Diante dos apontamentos, o MPF recomendou que o Ibama não autorize a perfuração dos poços adicionais sem a atualização dos estudos ambientais, que condicione o avanço do licenciamento à análise conjunta das quatro perfurações e que suspenda as consultas públicas e reuniões técnicas.

À Petrobras, o órgão pediu que a empresa retifique e atualize, em 30 dias, o projeto de comunicação social e os boletins informativos, para que conste de forma clara a previsão de perfuração dos quatro poços ao invés de um.

O MPF pede, também, que a petroleira atualize todos os canais oficiais da empresa, removendo informações que considerem a perfuração de apenas um poço, garantindo o direito à informação e a transparência ambiental.

As recomendações não têm efeito imediato de paralisação, mas funcionam como um alerta formal e podem embasar medidas judiciais caso não sejam cumpridas.
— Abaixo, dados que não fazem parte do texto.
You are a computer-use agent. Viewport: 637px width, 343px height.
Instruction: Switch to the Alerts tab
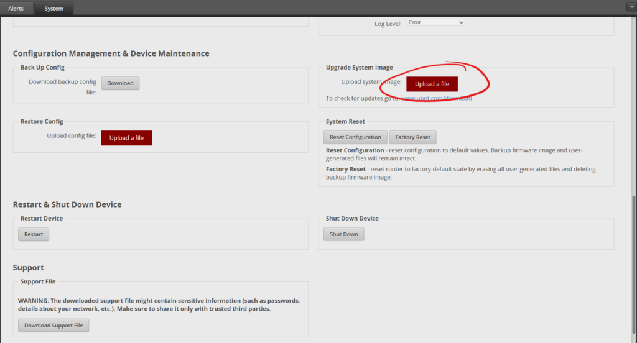point(16,9)
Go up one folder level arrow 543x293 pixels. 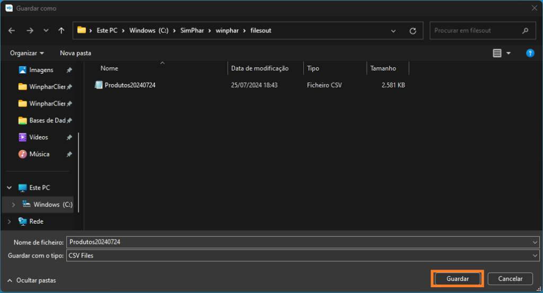pyautogui.click(x=62, y=31)
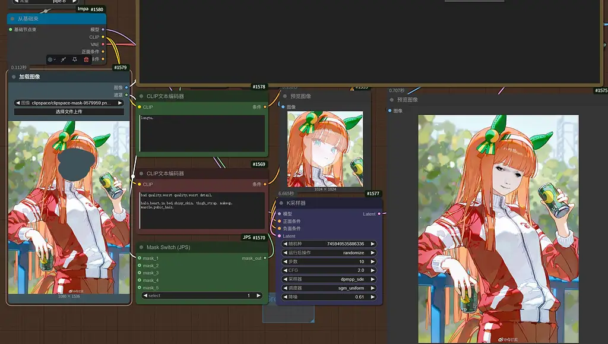Collapse the Mask Switch (JPS) node
The width and height of the screenshot is (608, 344).
coord(141,247)
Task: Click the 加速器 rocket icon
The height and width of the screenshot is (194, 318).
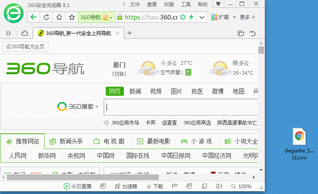Action: pyautogui.click(x=119, y=187)
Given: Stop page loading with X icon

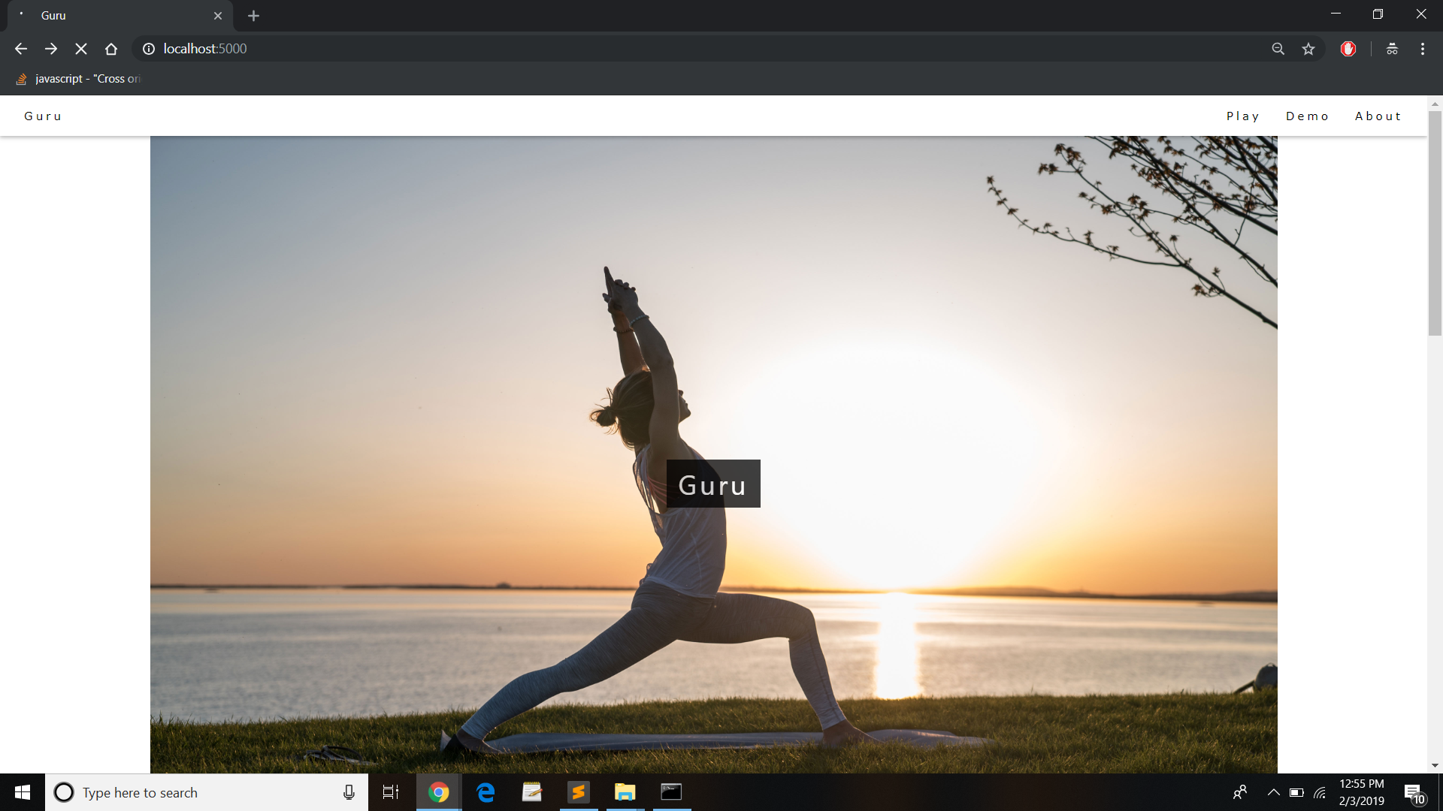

Atualmente, a Petrobras possui licença de operação para perfurar o poço exploratório Morpho no bloco FZA-M-59, localizado em águas profundas da bacia Foz do Amazonas, a cerca de 160 quilômetros da costa do Amapá. Essa autorização tem prazo de seis anos e está vinculada à fase inicial de pesquisa para verificar a existência de petróleo ou gás em volume comercial.

No cronograma apresentado ao Ibama, a perfuração desse primeiro poço é a etapa decisiva. Os resultados técnicos e econômicos é que vão indicar se haverá continuidade da atividade na região. A operação envolve uma sonda marítima, embarcações de apoio e estruturas logísticas em terra. Neste momento, ainda não há produção de petróleo autorizada.